According to Letombe, Withings was well-positioned to address this need, and had an advantage over other traditional medical device suppliers for enterprise and industry. The company’s DNA was in building accurate, user-friendly devices to help them keep an eye on their well-being at home, and so they put their focus on evolving those products so that the results they provide pass the standards of governing medical device regulatory bodies around the world.

Withings’ special advantage in this pursuit was that it knew very well how to build products that customers want to use, and have opted to pay out of pocket for in the past. Most medical equipment for at-home monitoring that comes from a payer or a healthcare institution hasn’t had to face the challenges and focusing rigor of the consumer technology market, and it’s foisted upon users, not selected by them from a field of choices. Letombe says that this consumer edge is what has helped Withings with its B2B business, and notes that both sides of the market will continue to be of equal importance to the company going forward.

The company had been turning its attention to building out a suite of products, from smart blood pressure monitors, to scales that measure body fat percentage, to contactless thermometers and much more, long before there was any hint of the current COVID-19 pandemic, obviously. But that demand from the healthcare industry has stepped up considerably in the wake of the coronavirus, which has accelerated plans from insurers, care providers and healthcare pros to develop and deploy remote care capabilities and services.

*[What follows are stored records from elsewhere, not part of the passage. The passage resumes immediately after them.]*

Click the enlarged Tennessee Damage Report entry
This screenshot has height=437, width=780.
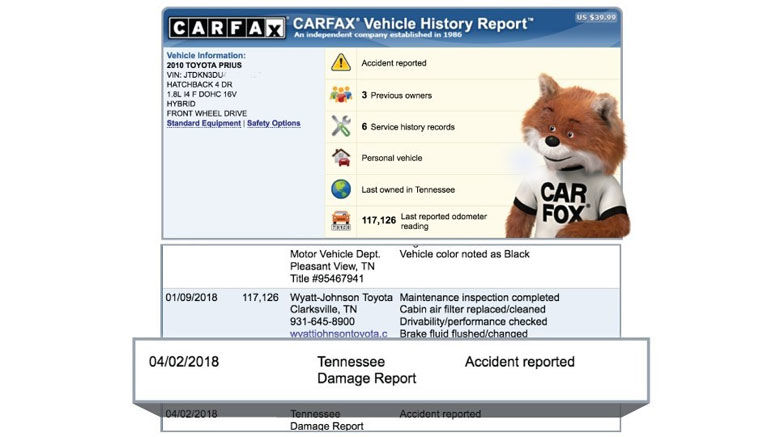[366, 370]
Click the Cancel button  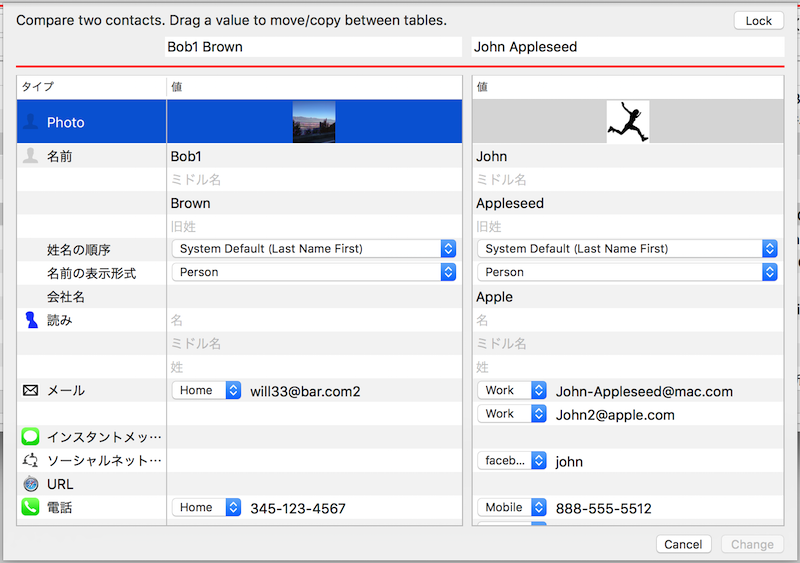(x=684, y=544)
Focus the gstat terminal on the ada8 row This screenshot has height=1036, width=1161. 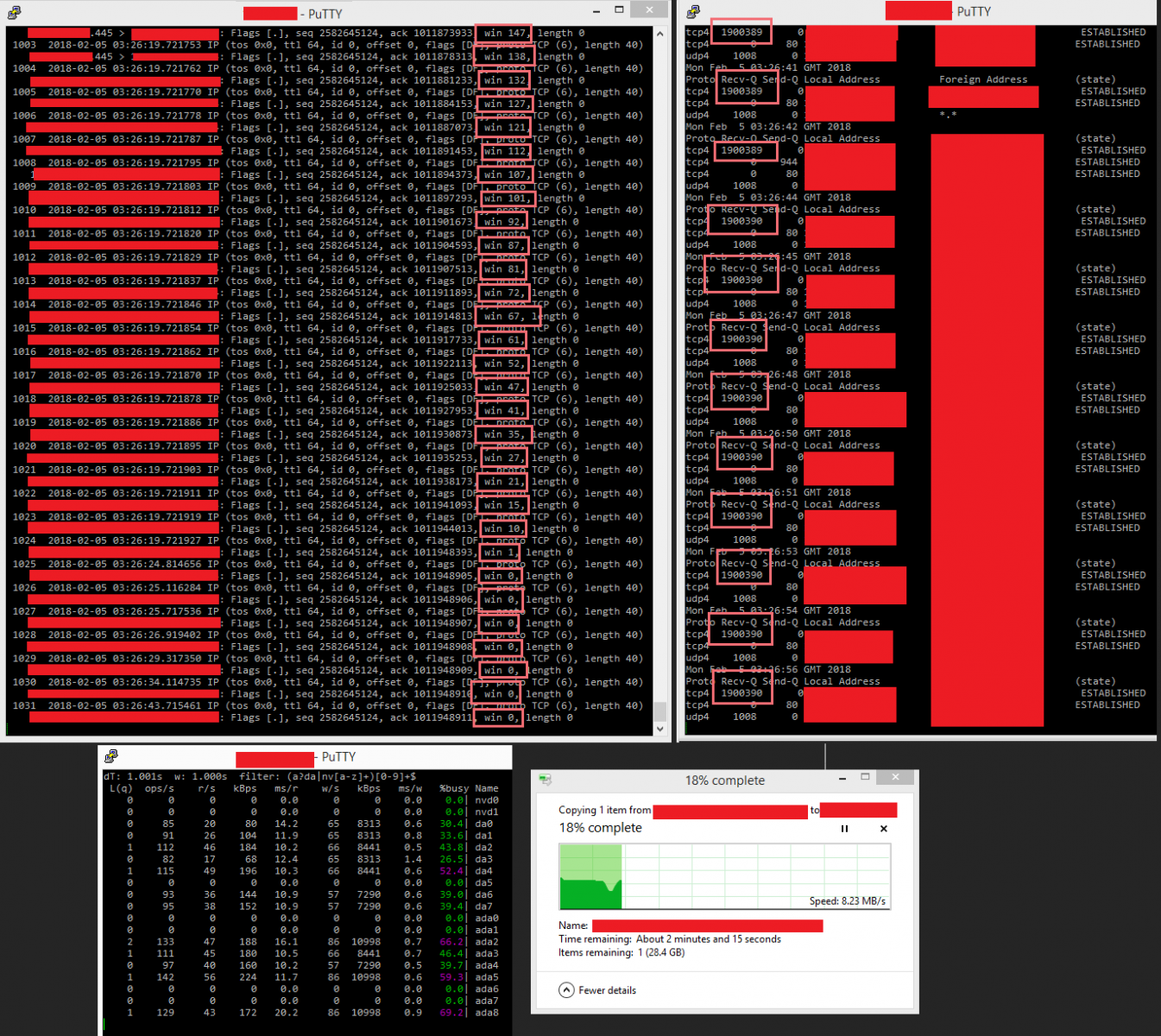pyautogui.click(x=486, y=1013)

“We also got a ton of requests from a company that wanted to create back-to-work packages, where there was a thermometer or a scale or blood pressure monitor for them to help the employee understand if they are at risk for COVID,” Letombe said, noting that the B2B opportunities the company has seen extend beyond the healthcare industry itself.

Image Credits: Withings

To assist with its new medical B2B focus, Withings has also formed a Medical Advisory Board, which Letombe says they’ve actually been working with for a year but that they’re only announcing publicly alongside this funding. The board includes Mayo Clinic Platform President, Dr. John Halamka; former head of Clinical Pharmacology in Hôpital Européen, Georges Pompidou; Dr. Stéphane Laurent; and former head of Clinical Innovation at Pfizer Craig Lipset — top medical professionals across respected institutions and one of the largest therapeutics companies in the world.

Letombe notes that Withings also has a number of medical physicians and professionals on staff, as well as a psychologist and a physicist, and so they’re involved in building the products themselves throughout their design and creation, rather than just validating their results after the fact.

Withings would seem to be in a great position to address not only the growing need for connected medical monitoring tools, but also to understand exactly what makes those products work for consumers, and become something they actively want to use as part of their lifestyle. This new $60 million round is a vote of confidence in that strategy, and in its ability to become something bigger and still more ambitious.